Running descent end-to-end:

python
from jugeo.geometry.descent import (
    DescentConfiguration,
    DescentEngine,
    DescentStrategy,
)

engine = DescentEngine(
    configuration=DescentConfiguration(
        strategy=DescentStrategy.EAGER,
        record_log=False,
    )
)

report = engine.run(
    cover,
    {
        left.key: {"pure": True},
        right.key: {"pure": True},
    },
)

print(report.success)        # True
print(report.glued_section)  # {'pure': True}

Inspecting local sections produced during descent:

python
print(report.target)         # mymod
print(report.local_sections) # raw local data by patch
print(report.obstructions)   # empty tuple when gluing succeeds

rich_result = engine.attempt_descent(
    cover,
    {
        left.key: {"pure": True},
        right.key: {"pure": False},
    },
)

if rich_result.is_failure:
    obstruction = rich_result.unwrap_obstruction()
    print(obstruction.violation_count)
    print(obstruction.violated_pairs())

Descent Failure and Obstructions

When descent fails, JuGeo does not simply report an error.
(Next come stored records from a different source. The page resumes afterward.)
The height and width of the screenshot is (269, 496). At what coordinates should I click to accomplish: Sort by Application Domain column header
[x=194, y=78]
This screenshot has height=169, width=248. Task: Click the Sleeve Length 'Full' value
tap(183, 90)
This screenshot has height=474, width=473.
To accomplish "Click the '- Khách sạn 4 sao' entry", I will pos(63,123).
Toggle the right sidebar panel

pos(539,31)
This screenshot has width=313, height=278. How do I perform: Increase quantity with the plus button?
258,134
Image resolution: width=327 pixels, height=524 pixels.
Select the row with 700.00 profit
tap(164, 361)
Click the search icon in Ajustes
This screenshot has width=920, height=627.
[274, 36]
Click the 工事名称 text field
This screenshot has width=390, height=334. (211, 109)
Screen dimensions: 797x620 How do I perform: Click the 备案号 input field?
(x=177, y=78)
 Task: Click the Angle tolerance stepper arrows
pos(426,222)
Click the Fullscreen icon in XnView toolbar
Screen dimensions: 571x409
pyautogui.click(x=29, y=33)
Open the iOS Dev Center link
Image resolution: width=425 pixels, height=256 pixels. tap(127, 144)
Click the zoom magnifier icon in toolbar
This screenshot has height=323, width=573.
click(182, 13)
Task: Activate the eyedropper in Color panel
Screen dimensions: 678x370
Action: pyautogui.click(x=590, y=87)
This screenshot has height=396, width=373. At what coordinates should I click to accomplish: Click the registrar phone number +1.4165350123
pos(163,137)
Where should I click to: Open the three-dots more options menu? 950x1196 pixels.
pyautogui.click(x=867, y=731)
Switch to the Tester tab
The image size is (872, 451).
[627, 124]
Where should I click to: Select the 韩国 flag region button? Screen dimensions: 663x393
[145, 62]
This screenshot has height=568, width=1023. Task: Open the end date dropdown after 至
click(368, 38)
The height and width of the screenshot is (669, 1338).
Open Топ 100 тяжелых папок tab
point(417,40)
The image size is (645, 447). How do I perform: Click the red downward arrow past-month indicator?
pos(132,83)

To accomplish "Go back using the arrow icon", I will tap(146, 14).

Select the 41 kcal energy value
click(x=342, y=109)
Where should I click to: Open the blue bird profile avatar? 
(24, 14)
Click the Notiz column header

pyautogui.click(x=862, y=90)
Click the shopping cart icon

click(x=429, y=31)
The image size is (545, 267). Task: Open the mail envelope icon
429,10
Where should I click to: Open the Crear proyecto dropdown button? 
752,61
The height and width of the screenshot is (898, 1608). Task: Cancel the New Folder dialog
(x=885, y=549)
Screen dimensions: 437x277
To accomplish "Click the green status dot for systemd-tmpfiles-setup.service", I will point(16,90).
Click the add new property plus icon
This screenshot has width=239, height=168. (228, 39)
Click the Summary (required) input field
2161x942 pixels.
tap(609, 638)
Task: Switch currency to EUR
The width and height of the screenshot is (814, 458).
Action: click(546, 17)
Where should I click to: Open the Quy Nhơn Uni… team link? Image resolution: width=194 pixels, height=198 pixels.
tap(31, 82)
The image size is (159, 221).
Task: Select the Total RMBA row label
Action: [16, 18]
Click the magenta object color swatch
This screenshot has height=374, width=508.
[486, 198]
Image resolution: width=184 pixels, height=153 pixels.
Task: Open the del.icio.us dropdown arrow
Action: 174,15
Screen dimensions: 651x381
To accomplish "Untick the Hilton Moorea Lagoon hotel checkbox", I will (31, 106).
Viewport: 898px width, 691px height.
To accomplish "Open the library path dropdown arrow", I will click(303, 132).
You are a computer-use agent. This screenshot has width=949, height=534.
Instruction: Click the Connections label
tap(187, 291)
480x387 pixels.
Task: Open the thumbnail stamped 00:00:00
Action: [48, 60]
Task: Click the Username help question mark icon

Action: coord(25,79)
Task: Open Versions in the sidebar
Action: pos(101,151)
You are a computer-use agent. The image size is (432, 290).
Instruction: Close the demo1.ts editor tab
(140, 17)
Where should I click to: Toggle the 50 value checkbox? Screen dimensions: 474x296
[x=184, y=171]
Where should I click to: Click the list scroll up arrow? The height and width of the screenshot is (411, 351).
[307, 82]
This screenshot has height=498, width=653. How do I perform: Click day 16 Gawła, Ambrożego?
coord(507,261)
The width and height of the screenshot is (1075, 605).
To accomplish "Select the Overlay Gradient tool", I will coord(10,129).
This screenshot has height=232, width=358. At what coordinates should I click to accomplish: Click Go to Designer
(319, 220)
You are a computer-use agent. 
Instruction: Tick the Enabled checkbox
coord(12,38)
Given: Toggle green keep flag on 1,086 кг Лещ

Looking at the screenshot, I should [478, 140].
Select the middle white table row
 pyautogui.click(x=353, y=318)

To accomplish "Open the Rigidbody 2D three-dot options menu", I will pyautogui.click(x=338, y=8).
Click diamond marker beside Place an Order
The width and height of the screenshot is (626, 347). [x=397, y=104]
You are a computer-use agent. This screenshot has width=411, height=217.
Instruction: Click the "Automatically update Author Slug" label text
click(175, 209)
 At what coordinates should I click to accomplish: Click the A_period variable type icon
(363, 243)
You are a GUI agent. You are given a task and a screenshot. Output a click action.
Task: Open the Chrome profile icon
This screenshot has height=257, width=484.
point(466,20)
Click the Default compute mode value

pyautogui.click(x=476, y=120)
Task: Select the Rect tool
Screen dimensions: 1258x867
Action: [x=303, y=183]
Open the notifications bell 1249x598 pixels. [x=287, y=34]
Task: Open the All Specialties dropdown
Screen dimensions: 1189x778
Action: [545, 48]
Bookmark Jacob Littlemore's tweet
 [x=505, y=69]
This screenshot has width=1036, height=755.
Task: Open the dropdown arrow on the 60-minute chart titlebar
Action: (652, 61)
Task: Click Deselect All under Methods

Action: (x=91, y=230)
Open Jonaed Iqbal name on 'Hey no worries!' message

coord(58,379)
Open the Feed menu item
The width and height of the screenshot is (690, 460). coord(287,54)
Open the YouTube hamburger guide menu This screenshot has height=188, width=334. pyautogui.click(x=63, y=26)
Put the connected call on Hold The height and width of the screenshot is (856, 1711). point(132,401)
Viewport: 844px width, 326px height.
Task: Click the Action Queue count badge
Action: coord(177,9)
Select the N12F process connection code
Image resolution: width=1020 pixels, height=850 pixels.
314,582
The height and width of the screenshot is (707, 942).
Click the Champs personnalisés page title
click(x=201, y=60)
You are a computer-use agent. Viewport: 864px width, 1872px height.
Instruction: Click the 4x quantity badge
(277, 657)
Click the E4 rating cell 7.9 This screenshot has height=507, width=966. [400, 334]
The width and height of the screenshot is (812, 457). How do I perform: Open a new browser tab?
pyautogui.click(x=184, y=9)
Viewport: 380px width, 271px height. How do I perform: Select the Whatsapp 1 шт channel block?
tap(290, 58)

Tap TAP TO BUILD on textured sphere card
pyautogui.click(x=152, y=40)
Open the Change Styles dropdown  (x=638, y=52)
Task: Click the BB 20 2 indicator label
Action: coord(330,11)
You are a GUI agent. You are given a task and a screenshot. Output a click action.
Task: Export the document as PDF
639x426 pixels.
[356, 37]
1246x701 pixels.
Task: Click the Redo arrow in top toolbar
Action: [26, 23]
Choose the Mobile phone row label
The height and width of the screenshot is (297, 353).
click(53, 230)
Instead, it computes the obstruction data and classifies it:

1
Conflict collection

All pairwise intersection failures are gathered into a 1-cochain \(c \in C^1(\mathcal{U}, \mathcal{F})\).

2
Cocycle check

JuGeo checks whether \(\delta c = 0\) in \(C^2\). If so, \(c\) represents a class in \(H^1\) — a genuine global obstruction. If not, the conflict is resolvable by reordering the cover.

3
Obstruction classification

The obstruction is classified as H⁰ (missing local section), H¹ (compatibility failure), H² (higher coherence failure), or H∞ (undecidable). See Obstructions.

4
Repair suggestion

For each obstruction, JuGeo suggests a repair: a code change that, if applied, would make the local sections compatible. Repairs are ranked by estimated effort and reported with source locations.

H∞ obstructions. Some obstructions are classified as H∞ — this means the compatibility condition reduces to an undecidable problem (e.g., halting for general recursive functions). JuGeo will report the obstruction with trust NONE and suggest adding explicit annotations or switching to a FORMAL evidence channel.